» Aufgabenstellung: Ordne alle Zeilen der Einträge unten als Markdown-Tabelle mit den Spalten „Nr.“ und „Zeile“ an und lass leere Zeilen weg. Die Bilder gehören nicht in die Antwort.
── Die Daten
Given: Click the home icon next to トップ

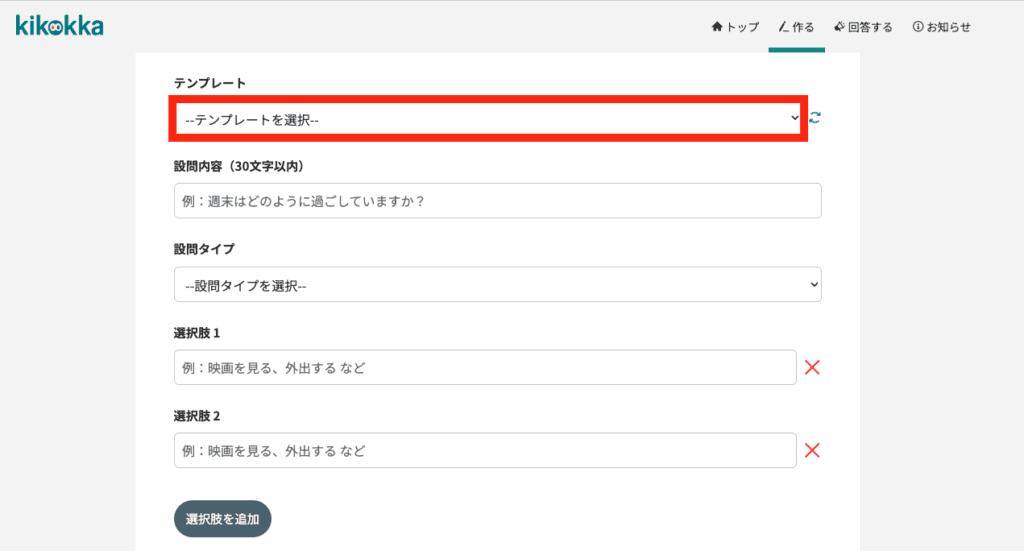Looking at the screenshot, I should tap(717, 27).
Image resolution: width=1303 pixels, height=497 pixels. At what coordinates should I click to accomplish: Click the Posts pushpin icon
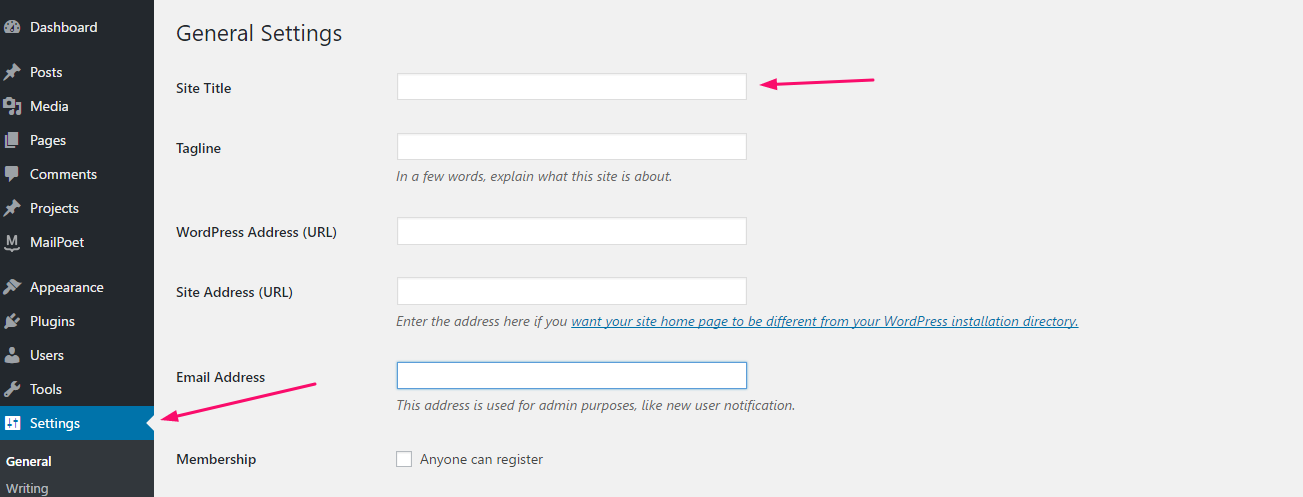coord(12,72)
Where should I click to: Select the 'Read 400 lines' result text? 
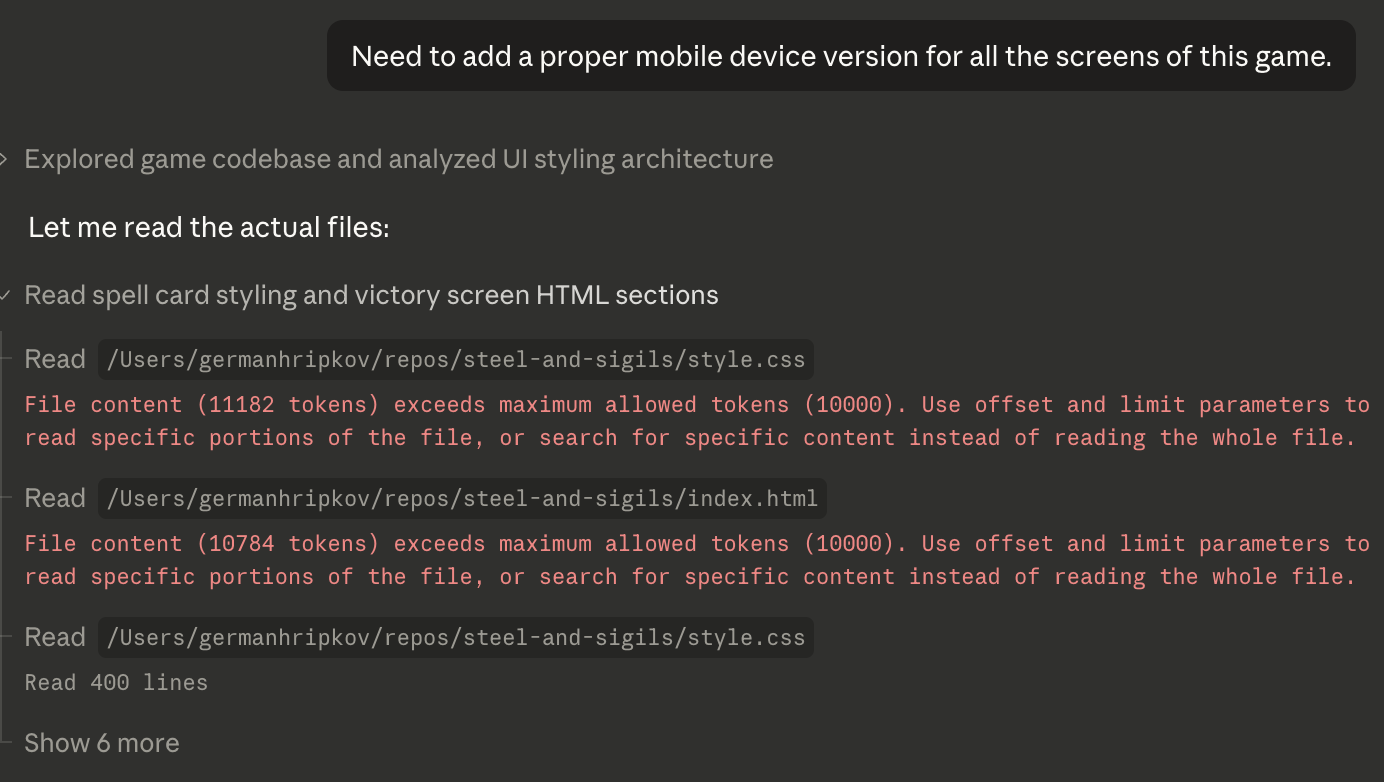click(116, 683)
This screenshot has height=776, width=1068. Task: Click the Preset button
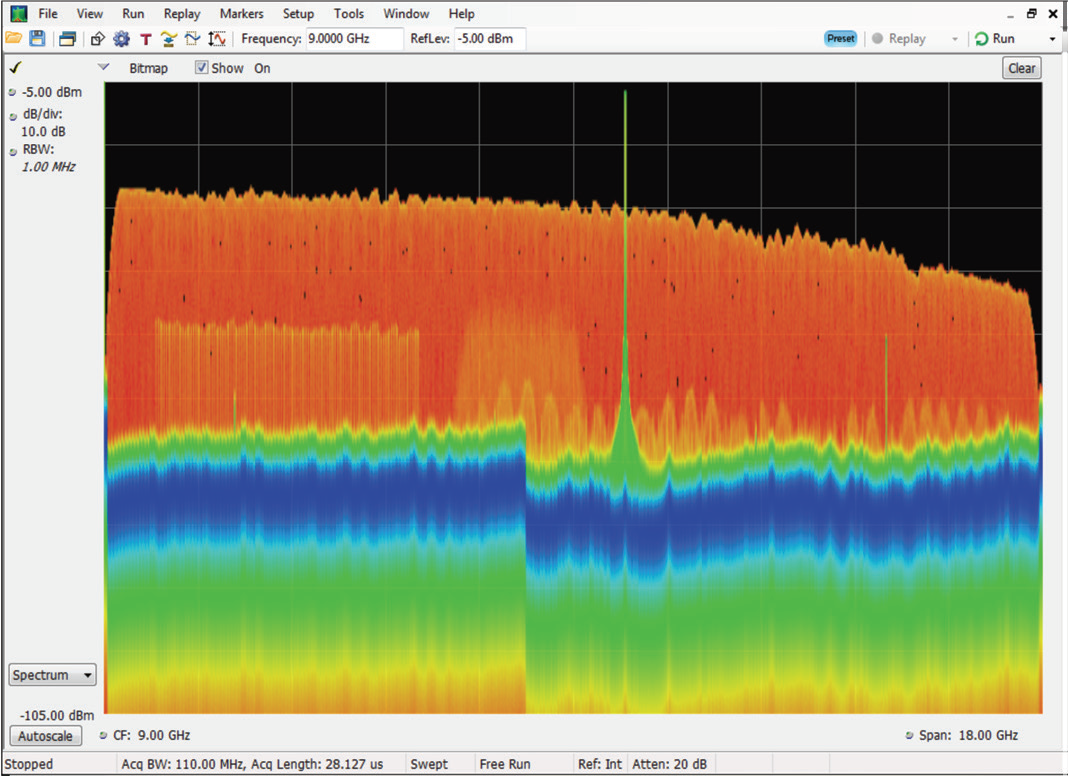(x=840, y=38)

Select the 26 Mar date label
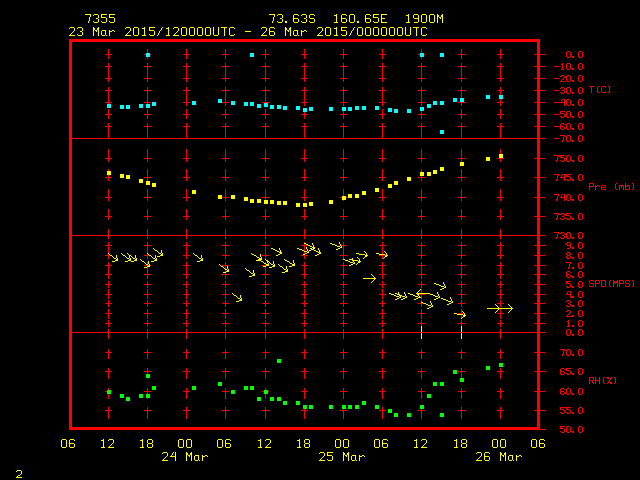(499, 457)
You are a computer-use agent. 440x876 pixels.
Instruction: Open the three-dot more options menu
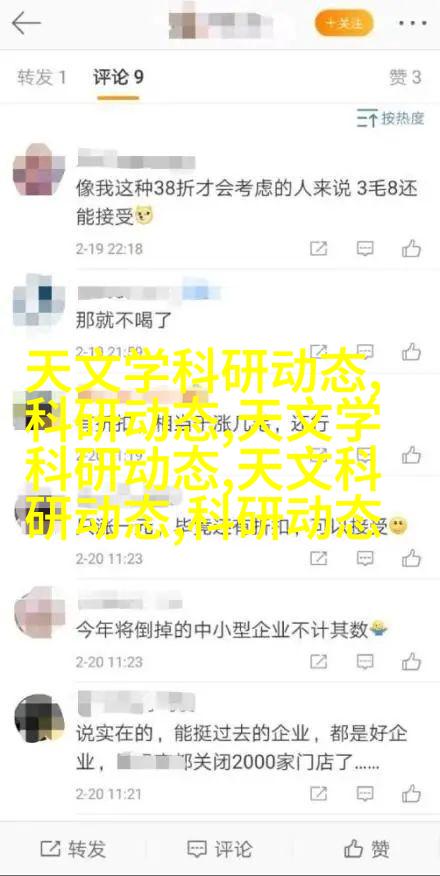(x=412, y=25)
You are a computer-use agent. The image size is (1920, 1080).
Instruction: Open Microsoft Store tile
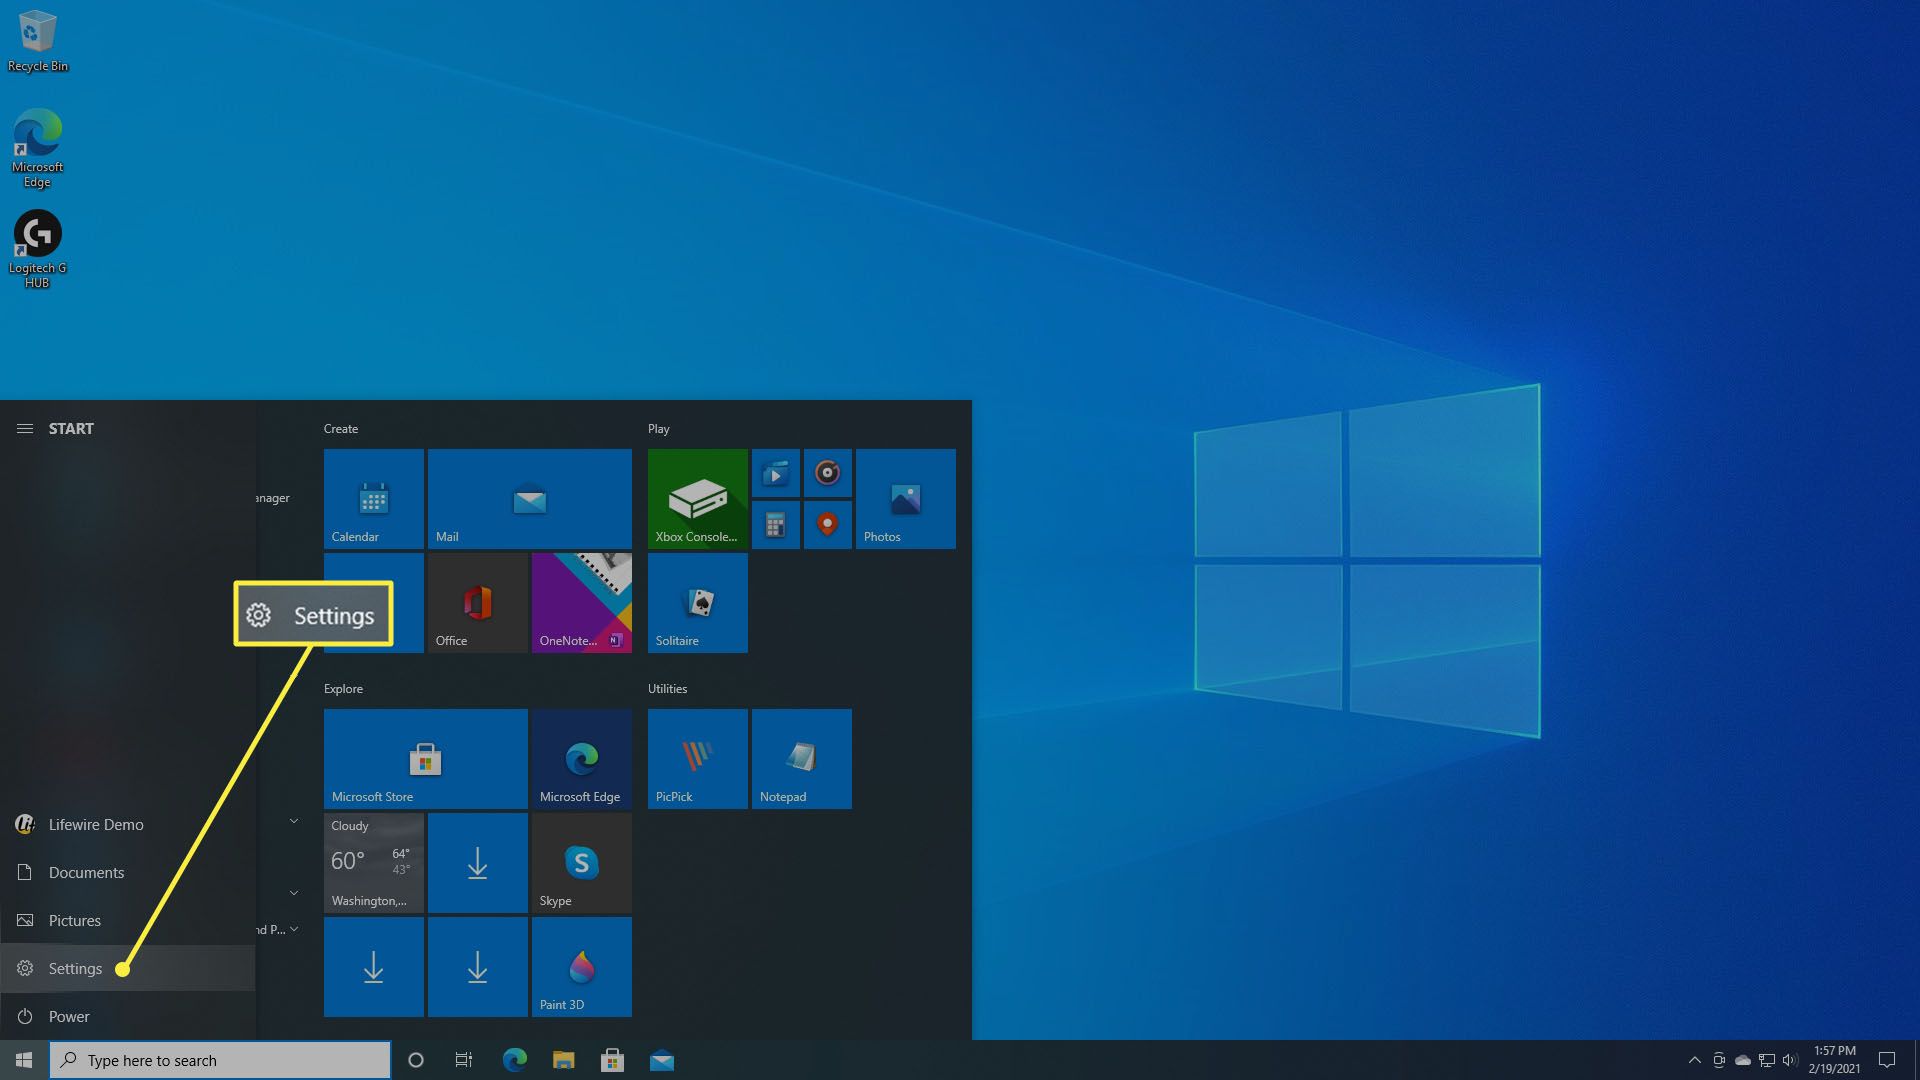pyautogui.click(x=425, y=758)
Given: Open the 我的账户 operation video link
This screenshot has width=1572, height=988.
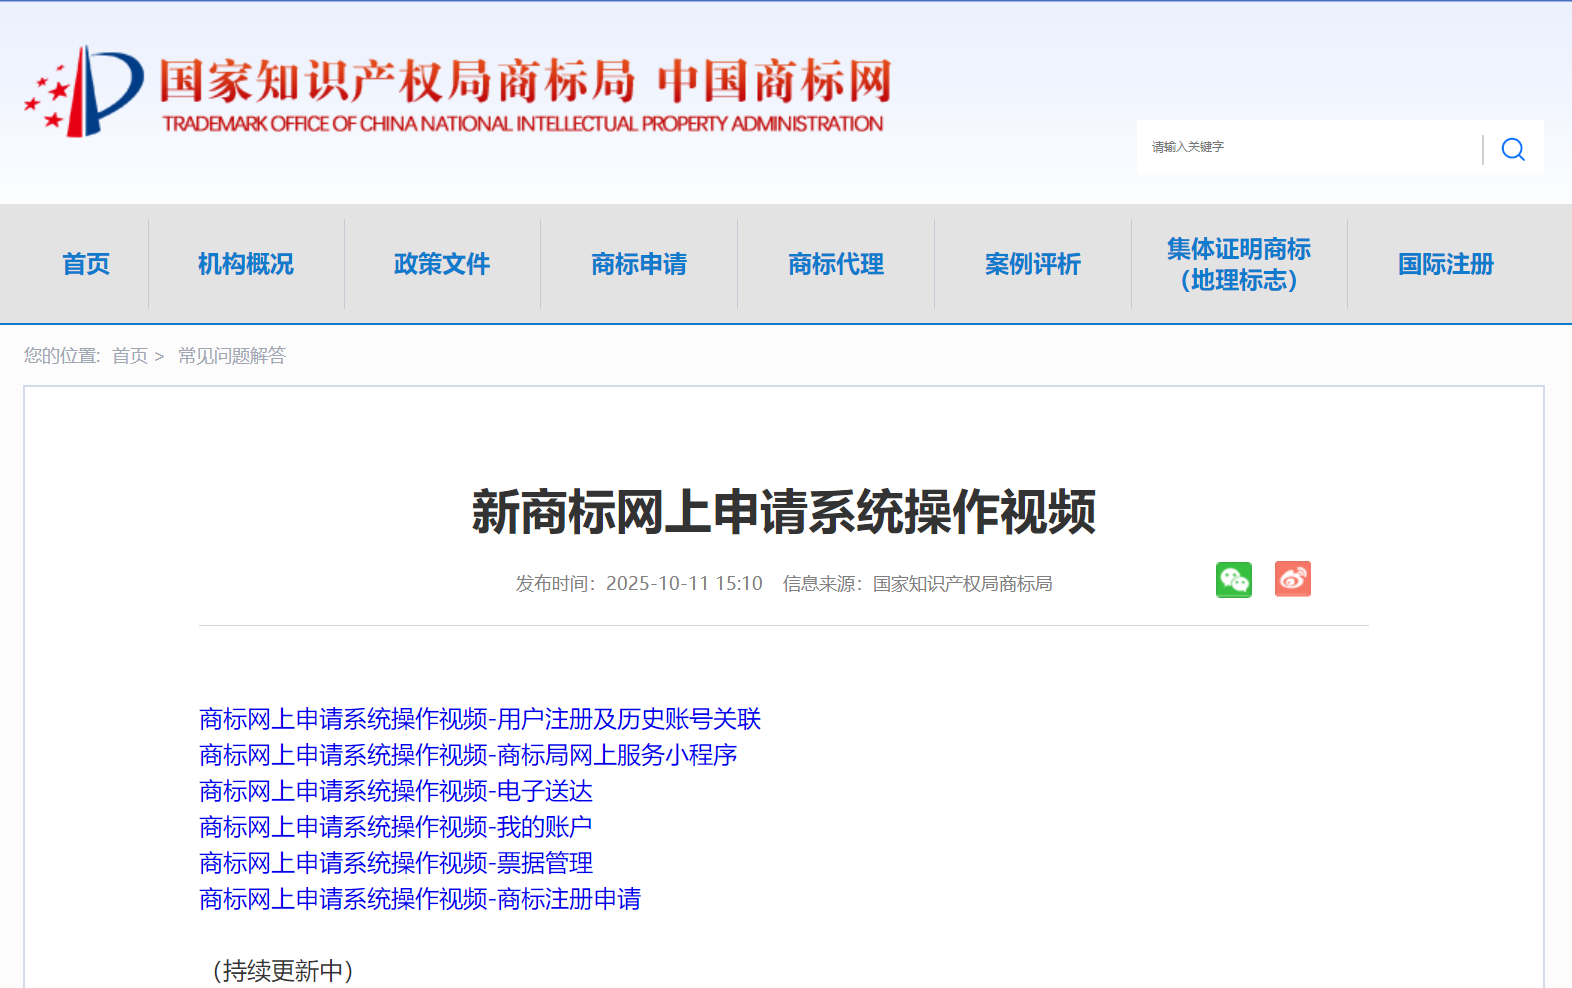Looking at the screenshot, I should [396, 827].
────
» Schriftliche Antwort:
| Nr. | Zeile |
|---|---|
| 1 | Given: Click the home icon next to トップ |
| 2 | Looking at the screenshot, I should tap(717, 27). |
| 3 | Image resolution: width=1303 pixels, height=497 pixels. At what coordinates should I click to accomplish: Click the Posts pushpin icon |
| 4 | coord(12,72) |
| 5 | Where should I click to: Select the 'Read 400 lines' result text?  |
| 6 | click(116, 683) |
| 7 | This screenshot has height=776, width=1068. Task: Click the Preset button |
| 8 | (x=840, y=38) |
| 9 | Select the 26 Mar date label |
| 10 | (499, 457) |
| 11 | You are a computer-use agent. 440x876 pixels. |
| 12 | Instruction: Open the three-dot more options menu |
| 13 | (x=412, y=25) |
| 14 | You are a computer-use agent. The image size is (1920, 1080). |
| 15 | Instruction: Open Microsoft Store tile |
| 16 | pyautogui.click(x=425, y=758) |
| 17 | Given: Open the 我的账户 operation video link |
| 18 | This screenshot has width=1572, height=988. |
| 19 | Looking at the screenshot, I should [396, 827]. |